1. Video recording of Trump's "Russia, if you're listening" statement, July 27, 2016 2. White House memorandum of Trump-Zelensky telephone call, July 25, 2019 3. Mueller Report, Vol. I, Section III.D, documenting the timing of Russian hacking activities relative to Trump's statement 4. House Intelligence Committee Report on the Trump-Ukraine Investigation, December 2019 5. Government Accountability Office report finding OMB violated the Impoundment Control Act, January 16, 2020 6. Video recording of Trump's statement requesting Chinese investigation of the Bidens, October 3, 2019 7. Articles of Impeachment, H.Res. 755, adopted December 18, 2019

Corroborating Sources

1. CNBC: "Trump says China should investigate the Bidens, doubles down on Ukraine probe," October 3, 2019 2. NBC News: "Trump publicly urges China to investigate Bidens amid impeachment inquiry," October 3, 2019 3. PolitiFact: "Trump distorts coverage of 'Russia, if you're listening,'" March 2, 2020 4. NPR: "Russia's invasion puts a new light on Trump's Ukraine pressure campaign," March 8, 2022 5. Britannica: "Ukraine scandal: Origins, Events, Aftermath, and Facts"

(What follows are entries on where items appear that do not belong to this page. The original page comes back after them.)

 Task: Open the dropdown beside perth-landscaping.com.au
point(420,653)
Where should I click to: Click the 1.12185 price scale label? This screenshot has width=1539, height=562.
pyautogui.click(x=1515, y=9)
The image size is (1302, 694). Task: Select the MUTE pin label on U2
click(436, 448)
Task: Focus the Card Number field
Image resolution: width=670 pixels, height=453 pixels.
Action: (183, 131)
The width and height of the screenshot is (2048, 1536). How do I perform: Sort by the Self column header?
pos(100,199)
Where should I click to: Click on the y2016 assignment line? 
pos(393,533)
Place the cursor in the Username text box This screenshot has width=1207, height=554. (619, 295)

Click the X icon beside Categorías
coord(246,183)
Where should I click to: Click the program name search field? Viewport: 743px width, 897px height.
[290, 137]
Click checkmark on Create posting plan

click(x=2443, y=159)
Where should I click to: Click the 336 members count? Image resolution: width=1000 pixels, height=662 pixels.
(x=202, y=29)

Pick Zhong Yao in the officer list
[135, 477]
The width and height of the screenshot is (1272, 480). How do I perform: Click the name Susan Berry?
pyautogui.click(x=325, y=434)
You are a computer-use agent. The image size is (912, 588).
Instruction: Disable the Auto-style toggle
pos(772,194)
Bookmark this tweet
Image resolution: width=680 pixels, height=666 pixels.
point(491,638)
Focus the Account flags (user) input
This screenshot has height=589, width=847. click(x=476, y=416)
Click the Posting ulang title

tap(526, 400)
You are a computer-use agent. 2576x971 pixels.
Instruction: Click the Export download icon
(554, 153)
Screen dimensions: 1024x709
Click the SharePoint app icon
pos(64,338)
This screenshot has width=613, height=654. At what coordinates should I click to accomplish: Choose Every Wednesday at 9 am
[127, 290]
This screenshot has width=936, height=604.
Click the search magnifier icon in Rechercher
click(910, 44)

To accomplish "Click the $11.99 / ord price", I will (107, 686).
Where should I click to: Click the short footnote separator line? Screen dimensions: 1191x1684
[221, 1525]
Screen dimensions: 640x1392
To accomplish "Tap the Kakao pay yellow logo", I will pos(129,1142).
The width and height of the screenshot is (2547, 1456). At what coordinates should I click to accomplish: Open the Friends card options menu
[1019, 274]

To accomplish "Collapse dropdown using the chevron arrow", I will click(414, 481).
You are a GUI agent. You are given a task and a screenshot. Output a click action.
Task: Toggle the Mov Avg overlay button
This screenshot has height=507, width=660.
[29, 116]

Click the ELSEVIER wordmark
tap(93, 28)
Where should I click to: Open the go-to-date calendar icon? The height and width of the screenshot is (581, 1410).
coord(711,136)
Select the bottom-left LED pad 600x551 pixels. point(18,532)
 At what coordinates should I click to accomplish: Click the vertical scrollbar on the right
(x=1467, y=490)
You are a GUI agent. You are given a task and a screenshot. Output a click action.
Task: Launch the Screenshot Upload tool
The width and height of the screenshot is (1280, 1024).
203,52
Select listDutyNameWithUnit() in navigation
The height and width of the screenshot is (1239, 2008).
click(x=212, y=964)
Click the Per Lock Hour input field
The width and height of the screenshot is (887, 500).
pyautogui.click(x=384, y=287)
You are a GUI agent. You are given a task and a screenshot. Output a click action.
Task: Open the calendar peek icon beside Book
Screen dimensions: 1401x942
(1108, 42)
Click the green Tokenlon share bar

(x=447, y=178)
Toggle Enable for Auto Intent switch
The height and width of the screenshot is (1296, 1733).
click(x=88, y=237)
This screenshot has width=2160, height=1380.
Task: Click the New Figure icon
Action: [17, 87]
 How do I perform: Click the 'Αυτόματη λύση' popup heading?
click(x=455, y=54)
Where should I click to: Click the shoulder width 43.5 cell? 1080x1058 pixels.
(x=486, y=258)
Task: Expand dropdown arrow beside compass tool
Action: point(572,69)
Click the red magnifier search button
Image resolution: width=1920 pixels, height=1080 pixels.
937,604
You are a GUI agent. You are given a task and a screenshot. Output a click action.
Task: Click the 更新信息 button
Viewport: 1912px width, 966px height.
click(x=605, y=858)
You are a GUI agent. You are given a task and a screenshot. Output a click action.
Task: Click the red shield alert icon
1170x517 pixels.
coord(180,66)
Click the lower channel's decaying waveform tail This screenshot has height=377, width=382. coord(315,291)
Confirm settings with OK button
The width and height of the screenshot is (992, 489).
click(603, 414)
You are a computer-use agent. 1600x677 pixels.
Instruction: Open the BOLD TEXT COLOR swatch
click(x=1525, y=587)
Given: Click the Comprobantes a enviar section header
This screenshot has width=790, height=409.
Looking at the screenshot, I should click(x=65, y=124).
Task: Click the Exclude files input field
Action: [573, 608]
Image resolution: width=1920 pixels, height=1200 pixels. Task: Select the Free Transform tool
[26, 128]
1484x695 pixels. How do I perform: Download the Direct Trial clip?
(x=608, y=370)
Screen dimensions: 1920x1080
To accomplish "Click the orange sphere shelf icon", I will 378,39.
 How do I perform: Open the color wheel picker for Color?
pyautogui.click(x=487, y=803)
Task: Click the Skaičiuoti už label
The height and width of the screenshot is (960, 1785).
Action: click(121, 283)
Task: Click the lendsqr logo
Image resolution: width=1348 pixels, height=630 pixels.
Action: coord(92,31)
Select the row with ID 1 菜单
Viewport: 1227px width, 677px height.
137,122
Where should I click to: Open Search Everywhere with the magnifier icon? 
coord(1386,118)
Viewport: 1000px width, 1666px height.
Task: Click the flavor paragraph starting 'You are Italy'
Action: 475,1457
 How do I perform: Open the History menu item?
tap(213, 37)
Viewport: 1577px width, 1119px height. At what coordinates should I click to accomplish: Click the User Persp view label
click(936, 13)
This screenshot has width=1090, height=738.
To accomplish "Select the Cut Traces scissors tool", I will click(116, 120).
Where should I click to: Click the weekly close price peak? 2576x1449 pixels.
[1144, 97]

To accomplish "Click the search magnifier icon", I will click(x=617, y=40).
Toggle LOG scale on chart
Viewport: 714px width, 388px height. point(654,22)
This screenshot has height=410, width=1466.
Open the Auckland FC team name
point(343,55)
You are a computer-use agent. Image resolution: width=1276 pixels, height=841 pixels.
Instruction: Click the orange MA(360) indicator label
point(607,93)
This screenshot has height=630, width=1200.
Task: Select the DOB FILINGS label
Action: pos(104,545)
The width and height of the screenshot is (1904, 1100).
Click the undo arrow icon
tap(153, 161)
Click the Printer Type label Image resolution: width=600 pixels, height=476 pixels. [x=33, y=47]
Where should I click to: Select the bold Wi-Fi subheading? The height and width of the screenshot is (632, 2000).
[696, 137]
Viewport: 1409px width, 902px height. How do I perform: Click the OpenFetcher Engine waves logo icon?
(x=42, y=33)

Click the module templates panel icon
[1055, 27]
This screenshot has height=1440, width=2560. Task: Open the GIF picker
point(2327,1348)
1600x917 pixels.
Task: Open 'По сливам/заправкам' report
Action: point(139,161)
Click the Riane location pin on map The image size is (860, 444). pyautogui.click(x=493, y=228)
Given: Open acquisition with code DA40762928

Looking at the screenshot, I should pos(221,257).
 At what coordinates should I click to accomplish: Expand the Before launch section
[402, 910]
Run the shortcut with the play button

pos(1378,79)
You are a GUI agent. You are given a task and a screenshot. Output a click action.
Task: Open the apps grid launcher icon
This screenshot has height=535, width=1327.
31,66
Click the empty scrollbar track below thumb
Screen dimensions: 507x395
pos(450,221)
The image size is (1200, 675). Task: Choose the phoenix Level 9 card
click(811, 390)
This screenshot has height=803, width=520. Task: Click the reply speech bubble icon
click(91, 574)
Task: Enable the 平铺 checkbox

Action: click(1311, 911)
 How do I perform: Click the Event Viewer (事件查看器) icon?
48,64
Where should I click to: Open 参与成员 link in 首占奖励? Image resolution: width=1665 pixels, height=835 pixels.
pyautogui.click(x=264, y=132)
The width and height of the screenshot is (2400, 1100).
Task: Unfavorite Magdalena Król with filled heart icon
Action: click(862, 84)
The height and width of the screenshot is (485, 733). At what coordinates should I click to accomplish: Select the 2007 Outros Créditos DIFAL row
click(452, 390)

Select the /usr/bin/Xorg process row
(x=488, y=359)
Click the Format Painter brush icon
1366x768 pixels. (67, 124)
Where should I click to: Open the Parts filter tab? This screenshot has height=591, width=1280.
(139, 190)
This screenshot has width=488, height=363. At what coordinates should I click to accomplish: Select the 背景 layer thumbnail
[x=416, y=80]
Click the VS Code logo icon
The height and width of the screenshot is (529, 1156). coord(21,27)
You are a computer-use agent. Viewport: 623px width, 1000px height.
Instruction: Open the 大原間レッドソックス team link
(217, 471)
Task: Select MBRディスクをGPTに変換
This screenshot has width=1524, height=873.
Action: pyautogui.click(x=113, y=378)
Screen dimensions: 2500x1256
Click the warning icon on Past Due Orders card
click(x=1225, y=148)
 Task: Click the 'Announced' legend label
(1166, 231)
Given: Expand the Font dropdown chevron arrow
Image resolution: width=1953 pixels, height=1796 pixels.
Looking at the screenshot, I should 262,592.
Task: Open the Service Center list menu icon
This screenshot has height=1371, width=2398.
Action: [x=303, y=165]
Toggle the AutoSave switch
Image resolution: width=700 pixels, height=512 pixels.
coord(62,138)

Counterarguments and Context

Trump and his defenders argued that the "Russia, if you're listening" statement was clearly a joke or sarcastic remark and that no reasonable person would interpret it as a genuine request to a foreign intelligence service. Regarding Ukraine, Trump's legal team argued during the Senate trial that the president had legitimate anti-corruption concerns about the Bidens' activities in Ukraine and that conditioning foreign aid on anti-corruption measures is a standard element of U.S. foreign policy. They contended that the House impeachment was a politically motivated exercise that did not identify a specific criminal statute Trump had violated, and the Senate's acquittal was cited as vindication. Regarding China, defenders argued that Trump was making a public policy point about the need for transparency, not issuing a formal request. Legal scholars sympathetic to Trump's position argued that the solicitation statute was not intended to cover a president's conversations with foreign leaders about investigations and that applying it in that context would unconstitutionally constrain executive authority over foreign affairs. However, the pattern across three separate incidents involving three different foreign governments undermines the argument that any single instance was an isolated joke or policy discussion. The GAO's finding that the Ukraine aid freeze violated federal law contradicts the characterization of the Zelensky call as routine anti-corruption diplomacy. And the public, on-camera nature of the China request made it difficult to characterize as anything other than what it appeared to be.

Author's Note

This entry is classified as Tier 3 because the evidence consists of video recordings, official government documents, a GAO legal finding, and articles of impeachment. The Senate acquittal prevents classification as Tier 1, but the acquittal was a political vote, not a judicial finding on the merits of the underlying conduct. The factual record is not in dispute: Trump made these statements, on camera, in public. The interpretive question is whether those statements constituted solicitation of foreign election interference. The consistency of the pattern across three countries and three years supports the conclusion that these were not isolated remarks but reflected a willingness to seek foreign government assistance against domestic political opponents.